Saved entries —

┄┄┄┄┄┄┄┄┄┄┄┄┄┄┄┄┄┄┄┄

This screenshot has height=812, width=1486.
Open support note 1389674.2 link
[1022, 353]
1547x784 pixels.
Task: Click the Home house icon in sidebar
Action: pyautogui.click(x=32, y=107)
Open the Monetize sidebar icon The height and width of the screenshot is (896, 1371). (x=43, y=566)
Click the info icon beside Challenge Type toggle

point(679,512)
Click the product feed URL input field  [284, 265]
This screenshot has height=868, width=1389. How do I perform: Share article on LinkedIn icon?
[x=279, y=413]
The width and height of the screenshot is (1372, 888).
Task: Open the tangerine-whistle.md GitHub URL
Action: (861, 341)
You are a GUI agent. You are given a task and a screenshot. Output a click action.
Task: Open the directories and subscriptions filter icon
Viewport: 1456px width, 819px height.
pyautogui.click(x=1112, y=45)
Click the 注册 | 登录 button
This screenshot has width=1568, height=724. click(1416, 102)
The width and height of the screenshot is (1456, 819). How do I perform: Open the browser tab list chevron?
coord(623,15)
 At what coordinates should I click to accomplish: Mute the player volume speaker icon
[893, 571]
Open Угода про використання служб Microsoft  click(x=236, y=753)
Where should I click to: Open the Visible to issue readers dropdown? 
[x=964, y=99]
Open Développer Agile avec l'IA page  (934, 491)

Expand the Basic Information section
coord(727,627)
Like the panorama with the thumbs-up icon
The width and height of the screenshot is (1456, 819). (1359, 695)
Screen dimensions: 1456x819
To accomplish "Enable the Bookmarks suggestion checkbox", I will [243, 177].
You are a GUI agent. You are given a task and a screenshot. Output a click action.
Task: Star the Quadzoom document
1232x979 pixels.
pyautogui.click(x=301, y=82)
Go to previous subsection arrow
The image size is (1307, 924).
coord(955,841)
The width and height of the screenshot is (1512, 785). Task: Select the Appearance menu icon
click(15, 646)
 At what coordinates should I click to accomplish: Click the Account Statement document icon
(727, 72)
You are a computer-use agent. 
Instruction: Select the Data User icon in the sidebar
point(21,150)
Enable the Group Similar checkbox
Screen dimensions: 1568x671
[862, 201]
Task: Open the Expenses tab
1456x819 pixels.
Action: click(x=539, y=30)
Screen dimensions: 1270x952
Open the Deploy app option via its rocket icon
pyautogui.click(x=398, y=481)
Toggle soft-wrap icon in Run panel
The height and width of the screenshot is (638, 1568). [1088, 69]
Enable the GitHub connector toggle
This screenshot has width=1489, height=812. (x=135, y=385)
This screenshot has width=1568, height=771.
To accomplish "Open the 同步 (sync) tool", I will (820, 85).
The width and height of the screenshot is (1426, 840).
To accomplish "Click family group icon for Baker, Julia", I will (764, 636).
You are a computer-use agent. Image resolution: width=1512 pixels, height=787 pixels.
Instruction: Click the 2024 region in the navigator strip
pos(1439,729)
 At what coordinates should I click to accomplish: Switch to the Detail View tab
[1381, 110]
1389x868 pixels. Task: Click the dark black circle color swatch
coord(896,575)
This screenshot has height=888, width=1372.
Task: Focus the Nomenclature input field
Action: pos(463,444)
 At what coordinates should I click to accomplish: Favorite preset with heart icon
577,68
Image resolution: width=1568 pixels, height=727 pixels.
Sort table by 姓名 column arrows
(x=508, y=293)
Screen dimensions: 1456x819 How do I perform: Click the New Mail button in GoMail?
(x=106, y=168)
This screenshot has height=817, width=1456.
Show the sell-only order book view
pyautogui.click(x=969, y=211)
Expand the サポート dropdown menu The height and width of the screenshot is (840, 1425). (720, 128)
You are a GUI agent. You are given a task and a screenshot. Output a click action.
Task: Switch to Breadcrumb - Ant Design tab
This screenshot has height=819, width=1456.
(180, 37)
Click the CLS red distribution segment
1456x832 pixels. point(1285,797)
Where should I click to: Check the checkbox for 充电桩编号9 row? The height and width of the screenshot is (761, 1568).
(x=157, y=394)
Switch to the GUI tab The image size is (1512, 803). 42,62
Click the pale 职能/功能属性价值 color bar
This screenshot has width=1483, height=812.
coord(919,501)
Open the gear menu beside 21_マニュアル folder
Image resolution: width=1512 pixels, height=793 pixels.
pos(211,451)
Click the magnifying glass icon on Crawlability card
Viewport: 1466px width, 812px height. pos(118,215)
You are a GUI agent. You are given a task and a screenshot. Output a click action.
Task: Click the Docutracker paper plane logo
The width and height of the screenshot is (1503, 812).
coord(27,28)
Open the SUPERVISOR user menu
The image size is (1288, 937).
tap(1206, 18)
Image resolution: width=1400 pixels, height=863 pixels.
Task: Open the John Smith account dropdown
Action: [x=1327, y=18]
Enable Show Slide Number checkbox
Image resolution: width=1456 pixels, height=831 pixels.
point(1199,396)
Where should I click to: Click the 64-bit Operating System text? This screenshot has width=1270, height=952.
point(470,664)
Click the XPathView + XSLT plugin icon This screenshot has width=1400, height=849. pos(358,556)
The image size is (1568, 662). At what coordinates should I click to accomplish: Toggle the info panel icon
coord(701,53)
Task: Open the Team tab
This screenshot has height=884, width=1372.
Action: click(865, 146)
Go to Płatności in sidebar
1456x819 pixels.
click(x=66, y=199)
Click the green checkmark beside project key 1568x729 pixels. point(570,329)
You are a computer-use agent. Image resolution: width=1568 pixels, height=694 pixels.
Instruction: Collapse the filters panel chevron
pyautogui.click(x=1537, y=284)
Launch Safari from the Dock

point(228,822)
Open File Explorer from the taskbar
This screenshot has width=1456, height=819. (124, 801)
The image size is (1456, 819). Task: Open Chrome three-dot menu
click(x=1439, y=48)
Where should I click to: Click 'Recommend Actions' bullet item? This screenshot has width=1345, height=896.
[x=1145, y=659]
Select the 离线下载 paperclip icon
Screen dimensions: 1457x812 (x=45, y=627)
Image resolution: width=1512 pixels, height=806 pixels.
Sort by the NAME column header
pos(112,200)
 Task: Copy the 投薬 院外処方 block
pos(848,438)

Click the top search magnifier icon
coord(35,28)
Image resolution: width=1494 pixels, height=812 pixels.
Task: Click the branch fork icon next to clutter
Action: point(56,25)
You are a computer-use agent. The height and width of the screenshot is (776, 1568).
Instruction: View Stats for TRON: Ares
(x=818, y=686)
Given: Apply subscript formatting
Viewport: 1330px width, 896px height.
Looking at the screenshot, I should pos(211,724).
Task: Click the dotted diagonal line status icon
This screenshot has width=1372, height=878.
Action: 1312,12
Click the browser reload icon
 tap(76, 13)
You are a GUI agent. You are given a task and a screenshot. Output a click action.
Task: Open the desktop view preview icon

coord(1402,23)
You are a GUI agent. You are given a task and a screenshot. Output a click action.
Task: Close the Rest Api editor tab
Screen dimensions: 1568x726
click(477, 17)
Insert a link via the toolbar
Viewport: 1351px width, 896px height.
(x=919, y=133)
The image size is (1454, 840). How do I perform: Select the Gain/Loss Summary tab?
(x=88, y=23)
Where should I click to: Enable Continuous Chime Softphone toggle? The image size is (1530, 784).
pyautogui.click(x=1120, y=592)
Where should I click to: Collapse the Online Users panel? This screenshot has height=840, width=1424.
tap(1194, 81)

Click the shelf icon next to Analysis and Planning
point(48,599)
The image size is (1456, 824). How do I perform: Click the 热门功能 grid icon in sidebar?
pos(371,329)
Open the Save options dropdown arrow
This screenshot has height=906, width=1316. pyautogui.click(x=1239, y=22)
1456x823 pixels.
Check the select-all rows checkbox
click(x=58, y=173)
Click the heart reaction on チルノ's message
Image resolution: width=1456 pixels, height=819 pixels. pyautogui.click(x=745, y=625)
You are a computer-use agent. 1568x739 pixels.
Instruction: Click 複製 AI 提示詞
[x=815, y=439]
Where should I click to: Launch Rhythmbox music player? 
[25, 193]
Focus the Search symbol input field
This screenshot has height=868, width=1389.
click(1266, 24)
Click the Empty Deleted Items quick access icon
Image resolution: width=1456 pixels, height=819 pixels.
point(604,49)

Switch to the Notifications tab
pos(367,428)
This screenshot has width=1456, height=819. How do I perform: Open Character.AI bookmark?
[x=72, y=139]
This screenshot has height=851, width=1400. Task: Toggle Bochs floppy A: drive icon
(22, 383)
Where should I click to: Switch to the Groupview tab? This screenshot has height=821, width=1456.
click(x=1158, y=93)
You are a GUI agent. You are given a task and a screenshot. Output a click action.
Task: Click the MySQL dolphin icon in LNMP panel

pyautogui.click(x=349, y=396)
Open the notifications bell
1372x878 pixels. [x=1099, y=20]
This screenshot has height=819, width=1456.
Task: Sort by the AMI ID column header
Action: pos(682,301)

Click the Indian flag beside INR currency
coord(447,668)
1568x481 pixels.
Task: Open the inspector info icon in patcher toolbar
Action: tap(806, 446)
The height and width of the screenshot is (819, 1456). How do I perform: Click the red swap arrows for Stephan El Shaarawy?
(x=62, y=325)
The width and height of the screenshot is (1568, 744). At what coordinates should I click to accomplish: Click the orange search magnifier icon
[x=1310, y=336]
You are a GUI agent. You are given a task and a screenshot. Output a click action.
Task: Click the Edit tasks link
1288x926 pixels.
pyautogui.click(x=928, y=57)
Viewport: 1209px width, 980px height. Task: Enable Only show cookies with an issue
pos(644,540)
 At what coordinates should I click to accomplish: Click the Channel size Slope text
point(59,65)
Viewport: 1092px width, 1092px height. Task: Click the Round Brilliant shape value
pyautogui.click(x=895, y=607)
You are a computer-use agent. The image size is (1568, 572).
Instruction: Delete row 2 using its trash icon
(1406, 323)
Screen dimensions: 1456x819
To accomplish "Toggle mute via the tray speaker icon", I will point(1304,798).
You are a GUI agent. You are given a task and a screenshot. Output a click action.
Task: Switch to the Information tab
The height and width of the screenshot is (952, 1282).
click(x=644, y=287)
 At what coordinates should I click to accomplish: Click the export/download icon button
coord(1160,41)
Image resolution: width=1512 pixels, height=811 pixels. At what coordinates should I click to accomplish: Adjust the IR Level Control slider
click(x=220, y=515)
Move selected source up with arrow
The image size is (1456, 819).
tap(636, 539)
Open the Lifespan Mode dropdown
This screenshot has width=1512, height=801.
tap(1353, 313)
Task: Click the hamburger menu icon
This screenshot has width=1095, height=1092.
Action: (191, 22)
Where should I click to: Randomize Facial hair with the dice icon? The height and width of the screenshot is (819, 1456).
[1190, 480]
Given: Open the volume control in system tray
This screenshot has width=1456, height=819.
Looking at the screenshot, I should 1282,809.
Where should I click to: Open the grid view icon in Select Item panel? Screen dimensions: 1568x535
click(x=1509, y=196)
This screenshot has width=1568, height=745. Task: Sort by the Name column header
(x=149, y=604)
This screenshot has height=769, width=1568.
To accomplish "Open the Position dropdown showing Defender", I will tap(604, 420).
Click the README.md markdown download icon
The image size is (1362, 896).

┄┄┄┄┄┄┄┄┄┄┄┄┄┄┄┄┄┄┄┄

Aim of the exercise — Scan the records for the word "tray", and copy each line where it is found.

Result of this exercise —
To accomplish "Toggle mute via the tray speaker icon", I will point(1304,798).
Given: Open the volume control in system tray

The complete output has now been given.